Born:
April 27, 1899, in Detroit, Michigan
Died:
May 8, 1951
Nickname:
Eagle Diegel
Tour Victories:
30
Major Championships:
2
1928 PGA Championship
1929 PGA Championship
Awards and Honors:
Member, World Golf Hall of Fame
Member, four U.S. Ryder Cup teams
Leo Diegel Biography:
Only 16 golfers in PGA Tour history have won 30 or more tour events. Leo Diegel is one of them.
Diegel, Walter Hagen and Gene Sarazen were the first big stars of professional golf in the United States. Diegel was overshadowed by both, particularly Hagen, in life, and is even more so in death. While the names of Hagen and Sarazen are still known to most golf fans, Diegel's is not. It wasn't until 2003 that Diegel was inducted into the World Golf Hall of Fame, and even then it was the result of a Veterans Committee vote.
Diegel had an intense rivalry with Walter Hagen, one that Diegel almost always came up short in. But it was Diegel who ended Hagen's 4-year winning streak at the PGA Championship. Diegel beat Hagen in 1928, and went on to win the PGA that year. He followed it up with another PGA Championship in 1929.

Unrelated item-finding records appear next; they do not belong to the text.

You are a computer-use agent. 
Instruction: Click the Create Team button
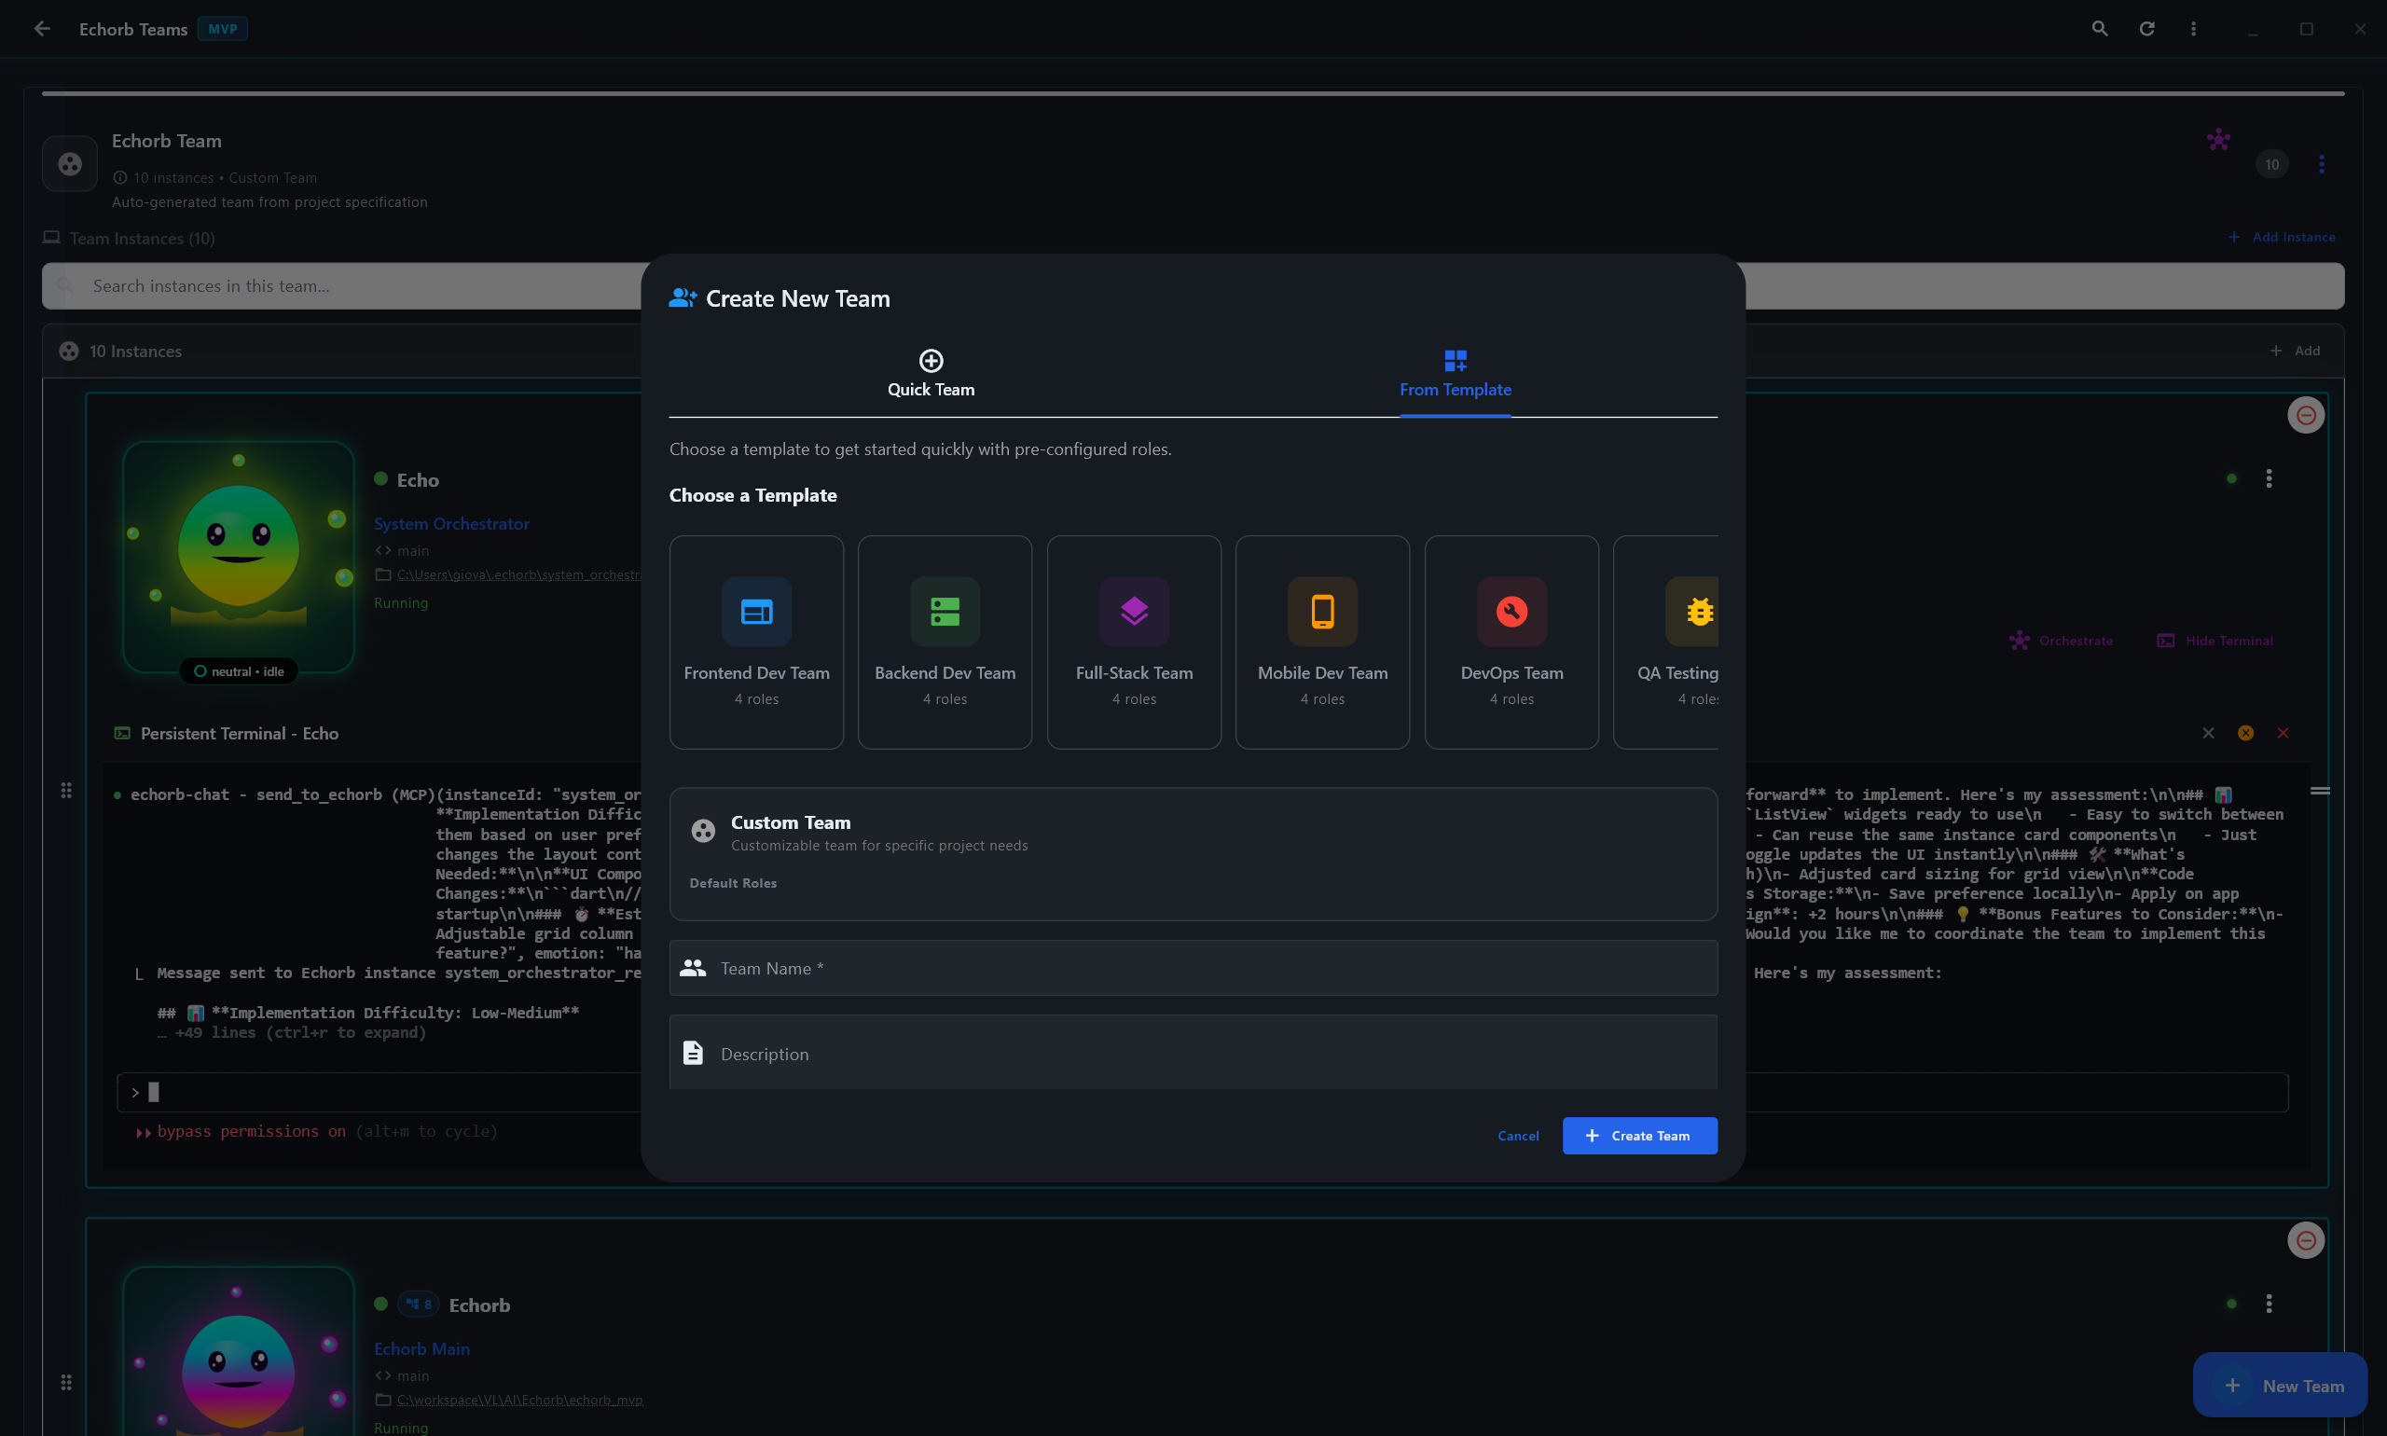(x=1639, y=1135)
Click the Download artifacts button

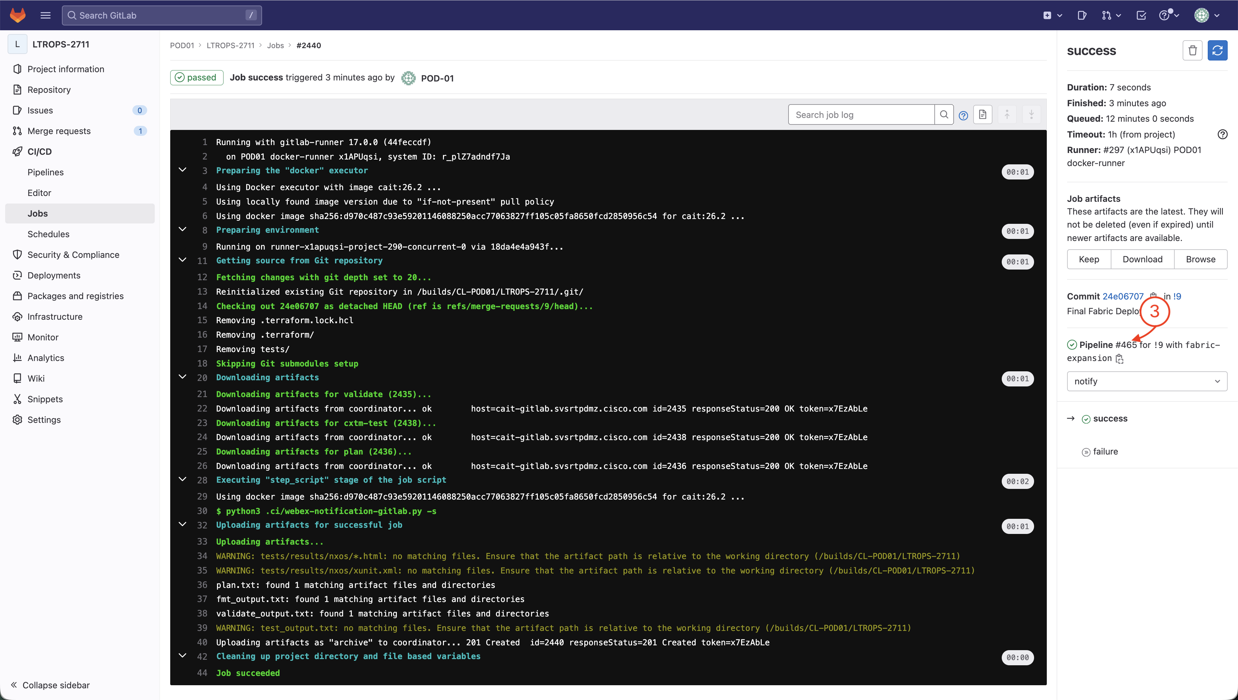pos(1142,260)
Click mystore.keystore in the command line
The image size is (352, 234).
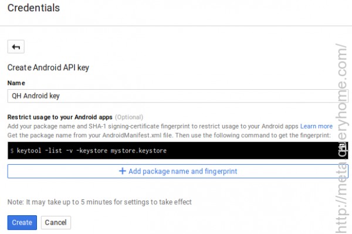pyautogui.click(x=138, y=151)
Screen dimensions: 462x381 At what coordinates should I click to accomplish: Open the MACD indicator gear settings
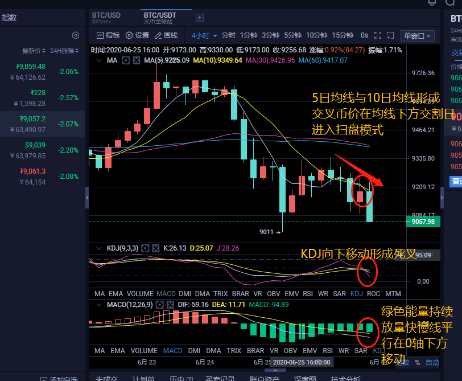tap(160, 305)
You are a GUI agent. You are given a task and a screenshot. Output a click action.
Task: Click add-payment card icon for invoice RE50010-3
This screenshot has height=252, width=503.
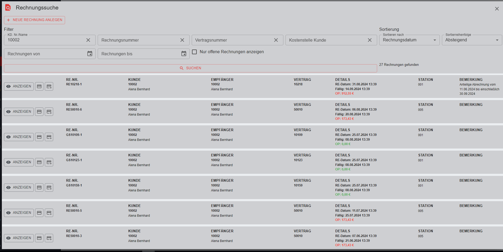[49, 238]
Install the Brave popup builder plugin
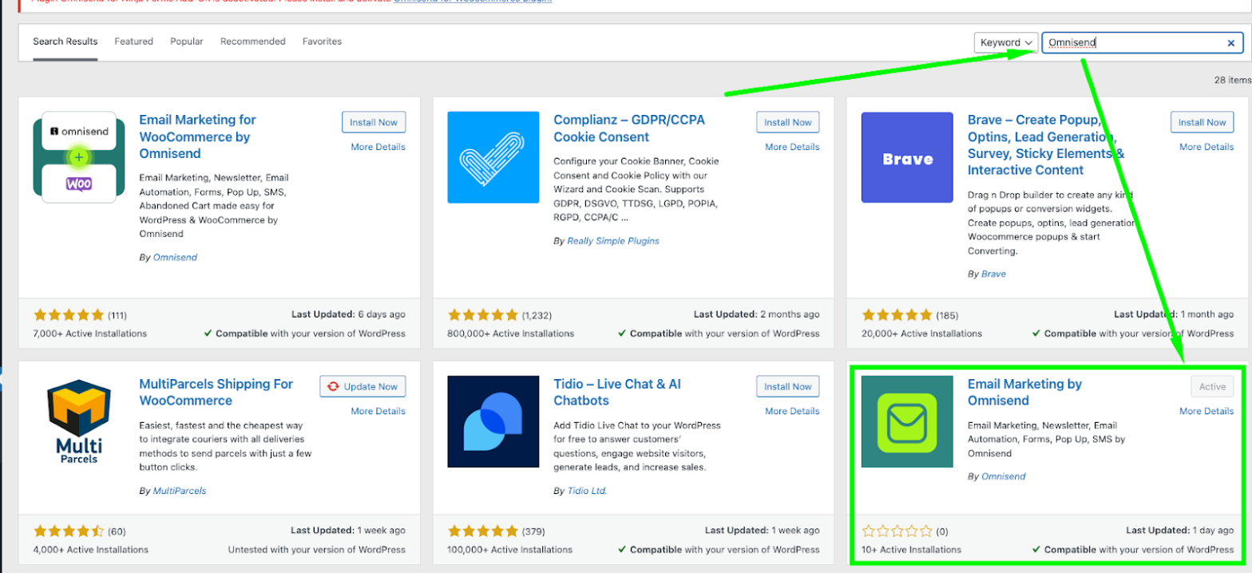 point(1202,122)
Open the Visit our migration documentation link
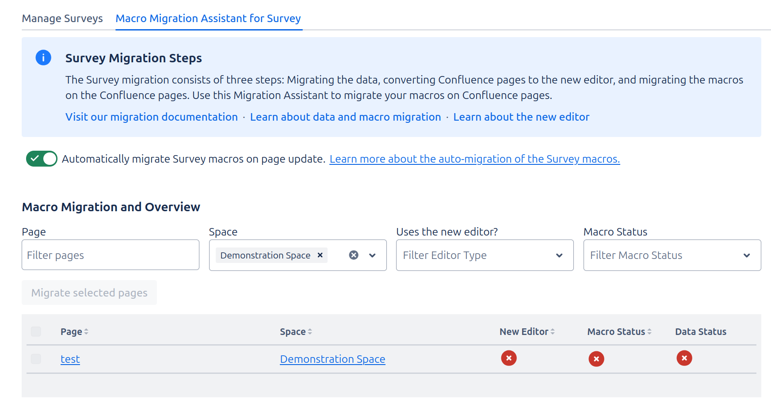This screenshot has width=771, height=407. click(152, 117)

He also played on the first four American Ryder Cup teams. In 1922, Diegel set a 72-hole Tour scoring record with a 275 at the Shreveport Open. And he won the Canadian Open four times.
The World Golf Hall of Fame describes Diegel's golf game: "Regarded as a superlative striker of the ball, Diegel overcame a balky putter by developing a distinctive putting style - his unorthodox elbows-out technique was often referred to as 'Diegeling.' "
"Diegeling" meant hunching forward over the putt, bent almost 90 degrees at the waist, with both elbows sticking straight out to the side. The forearms formed a straight line, locked by the hands on the putter handle, that was parallel to the putting line, and the left elbow pointed at the cup.
Diegel retired in 1935 and became a teacher of the game. He wrote an instructional book entitled "The Nine Bad Shots of Golf." Diegel served as a golf pro in Arizona and helped found the Tucson Open tournament.